- _EXERCISE DATA_:
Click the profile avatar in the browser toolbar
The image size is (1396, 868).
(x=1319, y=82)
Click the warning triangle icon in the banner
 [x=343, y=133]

- _PROBLEM TO SOLVE_: Return the listing above in its entirety, word for word.

- _ANSWER FOR THE TASK_:
Click the profile avatar in the browser toolbar
The image size is (1396, 868).
(x=1319, y=82)
Click the warning triangle icon in the banner
 [x=343, y=133]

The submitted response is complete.